The U.S. Centers for Disease Control and Prevention estimates that 5.3 million Americans currently have Alzheimer's disease, and that number is expected to double by 2050 as the population ages. However, no effective treatments for Alzheimer's currently exist.
The laboratory of Professor Jerold Chun (center) includes (left to right) Yun Yung, Richard Rivera, Benjamin Siddoway and Gwendolyn Kaeser.
Now, a team of scientists at The Scripps Research Institute (TSRI) has found that Alzheimer's patients have brains with significantly more genetic variation than normal brains, including extra copies of a gene linked to the disease. The finding may help scientists pinpoint the mechanism that causes Alzheimer's and develop new treatments.

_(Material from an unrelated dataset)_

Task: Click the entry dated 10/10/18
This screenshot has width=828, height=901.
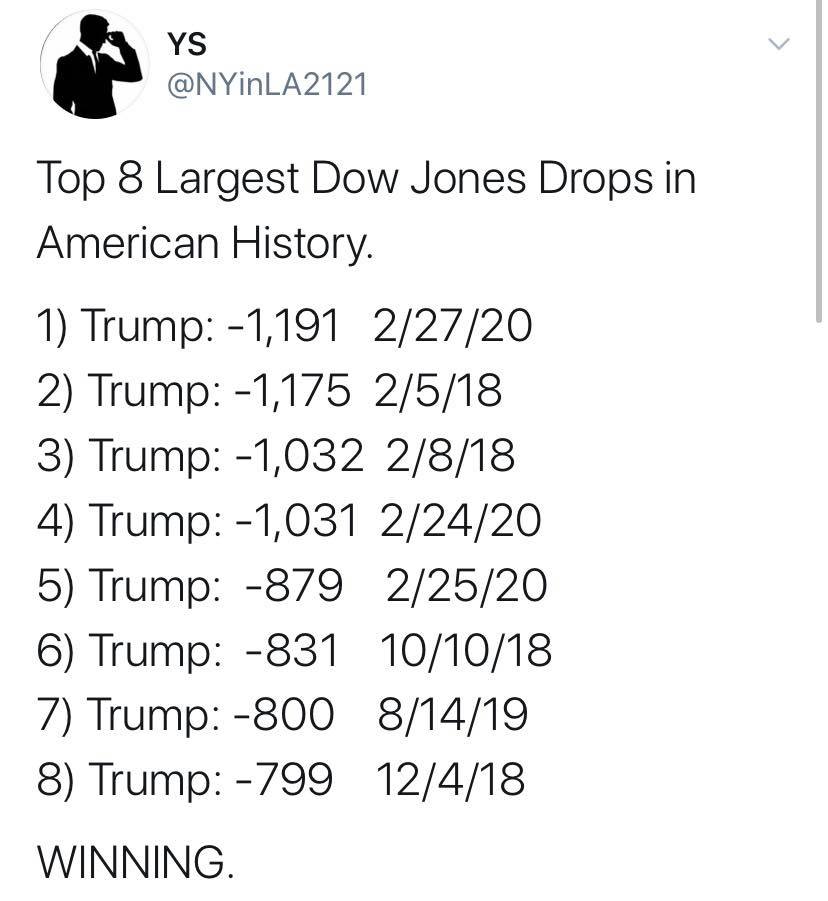Action: click(294, 650)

“Our findings open a new window into the normal and diseased brain by providing the first evidence that DNA variation in individual neurons could be related to brain function and Alzheimer's disease,” said Jerold Chun, senior author of the new study and professor at TSRI's Dorris Neuroscience Center.
Alzheimer's disease is an irreversible brain disease that tends to strike older people. It is progressive – impairing memory, destroying motor skills, and eventually causing death. Scientists still do not know what triggers the majority of Alzheimer's cases, making it difficult to develop a treatment. Some genes have been identified in families; however, 95% of cases are “sporadic,” with no link to a gene or family history of Alzheimer's.

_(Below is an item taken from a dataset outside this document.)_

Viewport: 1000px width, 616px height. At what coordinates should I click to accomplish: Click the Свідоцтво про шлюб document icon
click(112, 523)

Researchers have long known about disease-related protein accumulations (called amyloid plaques) in the brains of Alzheimer's patients. They've also known that chromosome 21 plays a role in the disease, due to Alzheimer's-like symptoms in people with Down syndrome – which is caused by having three copies of chromosome 21. This chromosome contains the APP gene, which can lead to production of the primary component of the damaging amyloid plaques.
In 2001, Dr. Chun was the first to report that the brain contains many distinct genomes within its cells, causing “genomic mosaicism” – an effect much like the colorful tiles in an artist's mosaic. “When we started, genomic mosaicism in the brain was not recognized,” said Dr. Chun. “But it turns out there is a remarkable range of genomic changes encompassed by DNA content variation in single brain cells.”
In the new study, Dr. Chun and his colleagues set out to analyze the overall DNA content in cells, comparing 32 post-mortem Alzheimer's brains and 21 post-mortem non-diseased brains. Remarkably, the researchers found that more than 90% of sporadic Alzheimer's disease brains displayed hundreds of millions more DNA base-pairs compared with control samples, showing that genomic mosaicism was altered in the Alzheimer's brain. Interestingly, these changes were not found everywhere, but were greatest in a part of the brain involved with complex thought.
Further tests showed that neurons from patients with sporadic Alzheimer's disease were four times as likely to contain more than the normal two copies of APP, with some Alzheimer's neurons containing up to 12 copies of APP, a phenomenon never seen in the controls.
While genetic tests on blood samples can reveal if a person is prone to developing an inherited form of Alzheimer's, most people who develop Alzheimer's do not test positive. The new study suggests that such genetic signatures might be lacking in the blood of the majority of patients because the genomic signatures of sporadic Alzheimer's disease occur within individual brain cells.
Indeed, a majority of major brain diseases are also sporadic, and Dr. Chun believes genomic mosaicism could possibly have a role in other brain diseases. Future studies in the Chun lab will investigate the relationship between mosaicism and disease, the causes of mosaicism, and potential new drug targets present in the millions of extra base-pairs found in single Alzheimer's disease neurons.